The study of resilience started back in the 1960s and 1970s with psychologists who were studying children growing up in high risk environments. They realized that some kids developed into well-rounded and healthy adults, despite the difficulty they faced in their lives. Those who appeared to be doing great psychologically, in spite of poverty, hunger or war were quickly seen as being resilient, stress-resistant, survivors or “invulnerable”.
Whether facing small scale set-backs, like ruining your favorite pair of shoes in the mud or extremely difficult situations like the death of a family member or your house burning down, some people pick themselves up and get on with life. Others don’t. They get stuck, choose to stay on at victim status or sink deeper into depression and despair.
In an edgy, restless and rapidly changing world, boosting individual as well as community resilience could help inoculate against depression and pessimism, while boosting self-confidence, achievement levels, performance and productivity. Is there a secret? Can you teach resilience – is there a recipe to make the switch?
- See the humor in spite of the toughness and the difficulty – look for the other side of things – around the box, inside out or whatever as long as you don’t let yourself stay in the cage.
- Have Plans A & B ahead of time. While destiny, “kismet” or fate are widely accepted – don’t take comfort into that. Take action, be in control.
- Dare to abandon “unattainable goals” – after all there’s a fine line between quitting and being smart.
- If you can’t see the bigger mission and the end-goal, start with smaller ones. Little goals are better than no goals at all.

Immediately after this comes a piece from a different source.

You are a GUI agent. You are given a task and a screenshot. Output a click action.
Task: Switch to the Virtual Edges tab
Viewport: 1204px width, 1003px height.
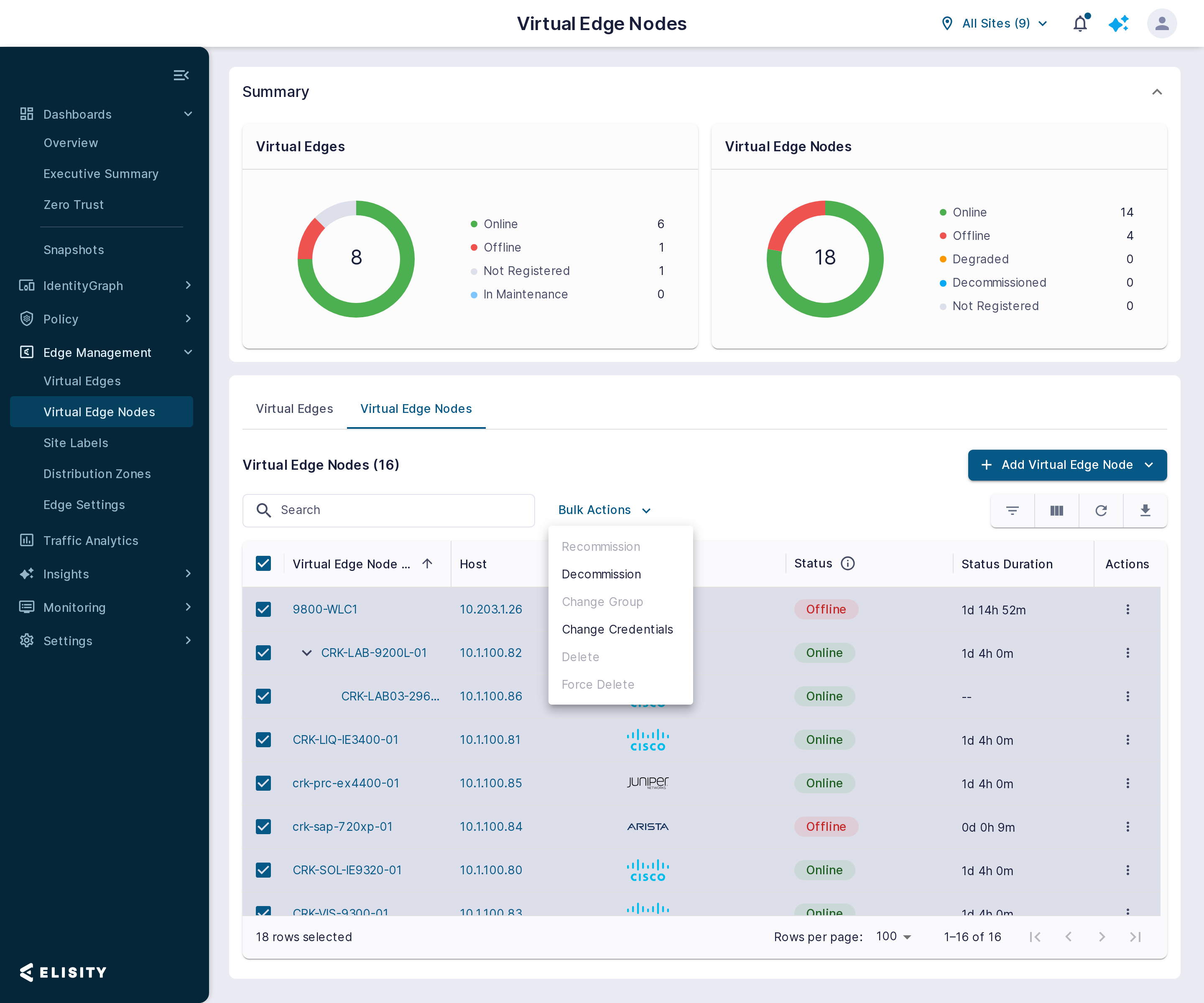(294, 409)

- Connect with people who can help – after all sharing is part of the human experience and decreases the feeling of isolation.
- Never, ever be afraid to fail. The greatest lessons come from failures – so give yourself permission to flunk – that will teach you how to get up and move on.
Leda Karabela’s career focus has been building alliances with and among institutional stakeholders, which spans 25 years of experience in international management, public affairs, strategic marketing and philanthropy. Her primary focus has been external audiences, such as opinion leaders, media, customers, and donors.
Today, she is bringing her executive experience into the field of coaching, realizing her passion for people, the ways they click and connect with each other, helping clients discover the power within them to improve their performance, effectiveness and reach. Having held responsibilities for global projects and working with virtual teams in multiple countries for Fortune 50 companies such as BP and Microsoft, she has also led the corporate relations program at the Stanford University Graduate School of Business and has lived in Boston, San Francisco, London, Athens and Dubai.